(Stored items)
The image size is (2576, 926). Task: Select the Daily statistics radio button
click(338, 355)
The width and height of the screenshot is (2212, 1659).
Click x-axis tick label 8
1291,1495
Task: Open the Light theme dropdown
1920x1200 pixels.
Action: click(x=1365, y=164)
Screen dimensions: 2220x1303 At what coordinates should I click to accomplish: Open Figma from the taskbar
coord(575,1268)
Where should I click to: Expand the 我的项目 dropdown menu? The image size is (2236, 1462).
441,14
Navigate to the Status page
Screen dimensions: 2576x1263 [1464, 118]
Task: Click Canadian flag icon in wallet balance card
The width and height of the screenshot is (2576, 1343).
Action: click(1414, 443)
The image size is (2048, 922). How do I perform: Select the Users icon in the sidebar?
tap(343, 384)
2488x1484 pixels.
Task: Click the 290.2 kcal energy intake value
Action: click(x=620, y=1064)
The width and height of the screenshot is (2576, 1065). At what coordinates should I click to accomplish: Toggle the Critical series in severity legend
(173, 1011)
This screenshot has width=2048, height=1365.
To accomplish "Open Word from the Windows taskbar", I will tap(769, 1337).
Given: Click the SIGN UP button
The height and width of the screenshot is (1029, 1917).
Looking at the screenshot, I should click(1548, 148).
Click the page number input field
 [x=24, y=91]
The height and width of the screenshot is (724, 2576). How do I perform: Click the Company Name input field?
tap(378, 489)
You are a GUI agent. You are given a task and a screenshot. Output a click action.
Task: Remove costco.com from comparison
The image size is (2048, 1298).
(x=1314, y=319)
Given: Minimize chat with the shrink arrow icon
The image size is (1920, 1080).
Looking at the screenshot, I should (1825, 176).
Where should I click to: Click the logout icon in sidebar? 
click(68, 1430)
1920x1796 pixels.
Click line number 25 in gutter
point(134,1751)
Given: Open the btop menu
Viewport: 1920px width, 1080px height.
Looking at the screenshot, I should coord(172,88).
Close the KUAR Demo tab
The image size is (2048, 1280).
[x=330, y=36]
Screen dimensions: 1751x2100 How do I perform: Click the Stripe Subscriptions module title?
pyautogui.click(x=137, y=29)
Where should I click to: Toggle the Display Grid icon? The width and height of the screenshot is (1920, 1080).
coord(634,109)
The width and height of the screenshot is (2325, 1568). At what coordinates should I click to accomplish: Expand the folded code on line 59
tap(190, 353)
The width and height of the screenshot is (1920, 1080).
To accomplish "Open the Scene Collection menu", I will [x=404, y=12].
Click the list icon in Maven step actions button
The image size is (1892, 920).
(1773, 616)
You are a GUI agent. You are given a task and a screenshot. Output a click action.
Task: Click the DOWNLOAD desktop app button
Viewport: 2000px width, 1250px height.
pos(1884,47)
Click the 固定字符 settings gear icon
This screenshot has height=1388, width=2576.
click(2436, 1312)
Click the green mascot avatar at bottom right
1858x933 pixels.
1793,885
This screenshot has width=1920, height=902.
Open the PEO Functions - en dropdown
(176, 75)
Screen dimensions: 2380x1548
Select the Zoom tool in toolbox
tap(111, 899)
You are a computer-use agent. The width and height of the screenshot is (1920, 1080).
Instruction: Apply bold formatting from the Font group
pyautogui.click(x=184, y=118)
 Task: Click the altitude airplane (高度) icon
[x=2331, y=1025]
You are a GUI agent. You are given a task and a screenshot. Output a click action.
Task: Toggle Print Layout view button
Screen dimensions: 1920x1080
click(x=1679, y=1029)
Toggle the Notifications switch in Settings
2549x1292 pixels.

REQUIRED WORK:
Exactly the lines from the one with "Given: Minimize chat" through the end of the entries, both included, should be written out, and no others.

ANSWER:
Given: Minimize chat with the shrink arrow icon
The image size is (1920, 1080).
Looking at the screenshot, I should (1825, 176).
Where should I click to: Click the logout icon in sidebar? 
click(68, 1430)
1920x1796 pixels.
Click line number 25 in gutter
point(134,1751)
Given: Open the btop menu
Viewport: 1920px width, 1080px height.
Looking at the screenshot, I should coord(172,88).
Close the KUAR Demo tab
The image size is (2048, 1280).
[x=330, y=36]
Screen dimensions: 1751x2100 How do I perform: Click the Stripe Subscriptions module title?
pyautogui.click(x=137, y=29)
Where should I click to: Toggle the Display Grid icon? The width and height of the screenshot is (1920, 1080).
coord(634,109)
The width and height of the screenshot is (2325, 1568). At what coordinates should I click to accomplish: Expand the folded code on line 59
tap(190, 353)
The width and height of the screenshot is (1920, 1080).
To accomplish "Open the Scene Collection menu", I will [x=404, y=12].
Click the list icon in Maven step actions button
The image size is (1892, 920).
(1773, 616)
You are a GUI agent. You are given a task and a screenshot. Output a click action.
Task: Click the DOWNLOAD desktop app button
Viewport: 2000px width, 1250px height.
pos(1884,47)
Click the 固定字符 settings gear icon
This screenshot has height=1388, width=2576.
click(2436, 1312)
Click the green mascot avatar at bottom right
1858x933 pixels.
1793,885
This screenshot has width=1920, height=902.
Open the PEO Functions - en dropdown
(176, 75)
Screen dimensions: 2380x1548
Select the Zoom tool in toolbox
tap(111, 899)
You are a computer-use agent. The width and height of the screenshot is (1920, 1080).
Instruction: Apply bold formatting from the Font group
pyautogui.click(x=184, y=118)
 Task: Click the altitude airplane (高度) icon
[x=2331, y=1025]
You are a GUI agent. You are given a task and a screenshot. Output a click action.
Task: Toggle Print Layout view button
Screen dimensions: 1920x1080
click(x=1679, y=1029)
Toggle the Notifications switch in Settings
2549x1292 pixels.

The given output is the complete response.